I’ll tally some more detailed feedback as I look more into the changes. As it stands though, I’m a bit too disappointed with the changes in Drive Extender to install the Preview in its current state. I hope Microsoft reconsiders its deprecation of major features that contributed to the platform being attractive in the first place.

TwoFactor WHS addin published

May 11, 2009

I’ve published the first release of my Windows Home Server addin, which allows for two factor authentication for the WHS remote access website via the Yubikey hardware token. The plan is, in the future, to also support some software based tokens. Maybe I’ll even whip up an implementation of OATH HOTP for a few devices if I can’t find suitable open source solutions.

Let me know what you think of the addin, and please submit any bugs or feature suggestions. I’m interested in the community auditing the code for security flaws, as I’d like this to be as sound as possible.

YubiKeys arrived!

April 28, 2009

My yubikeys have arrived. I’ve got the authentication working against yubico’s validator, and have done some POC tests. Now I just have to iron out the configuration steps in the add-in and then I should hopefully have a solution ready.

Initial version for WHS add in almost done

April 26, 2009

Mostly just waiting on those yubikeys to arrive. Also need to snazz up the graphics a bit. My plan is to finally turn on the remote access on my home server for RDP once I get this working. Hopefully the WHS community at large finds this useful too. Will host the code on codeplex, but may also just make the secondary auth pluginnable so that others can extend the authorization schemes it supports.

A road to two-factor auth for WHS

April 21, 2009

I love Windows Home Server very much, and recommend it constantly. I did a lot of research before settling on a backup solution and I can confidently say that WHS meets and exceeds all my requirements. What I wanted was centralized storage and backup, and what I ended up with was that in spades, plus a whole lot more besides.

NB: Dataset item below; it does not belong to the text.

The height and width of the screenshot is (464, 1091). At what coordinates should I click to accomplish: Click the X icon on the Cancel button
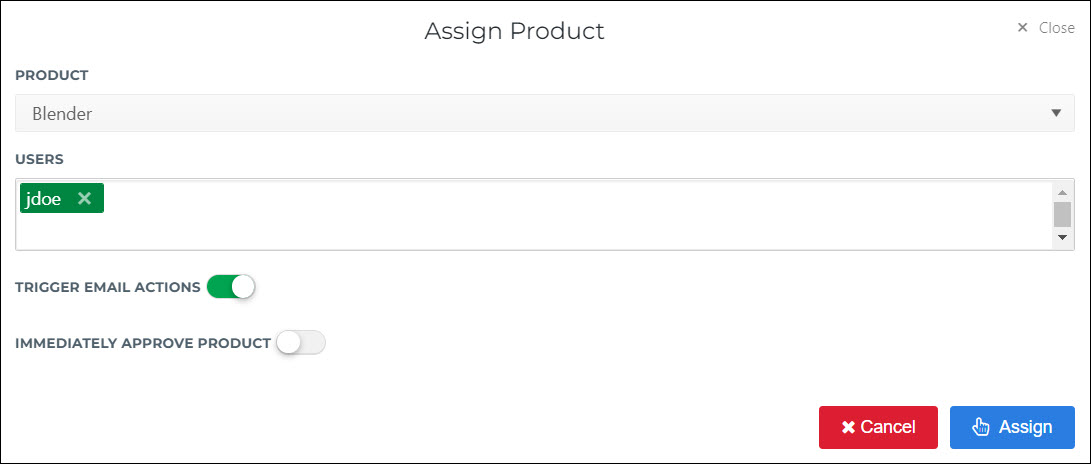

One of my favorite features that I didn’t even know I needed is the remote access support in WHS. I can log on to my server remotely, download and upload files, view photo albums, and even make proxied remote desktop connections into my home pcs/mediacenter. BUT, this brings me to my main complaint about WHS. There is no built-in support for strong authentication. If I’m exposing all my data and machines to the internet at large, I want a lot more than a keyloggable password standing in the way.

So, I’m working on an add-in that will enable some two-factor auth models, and I will be recording my efforts here. My solution will revolve around introducing a model to enable requiring a one time password in addition to the remote access acount password, and initially I will be suppporting OTPs furnished by the yubikey token. The yubikey is a cheap hardware OTP token that uses all open source software in the backend.

I already have most of the prep-work done for this project, and am just waiting for my yubikeys to arrive. I’ll be detailing more of my solution as I go along, and I’ll be publishing this project on codeplex once I can do some concrete testing and stabilization, and I hope it will help the community improve authentication on the WHS platform.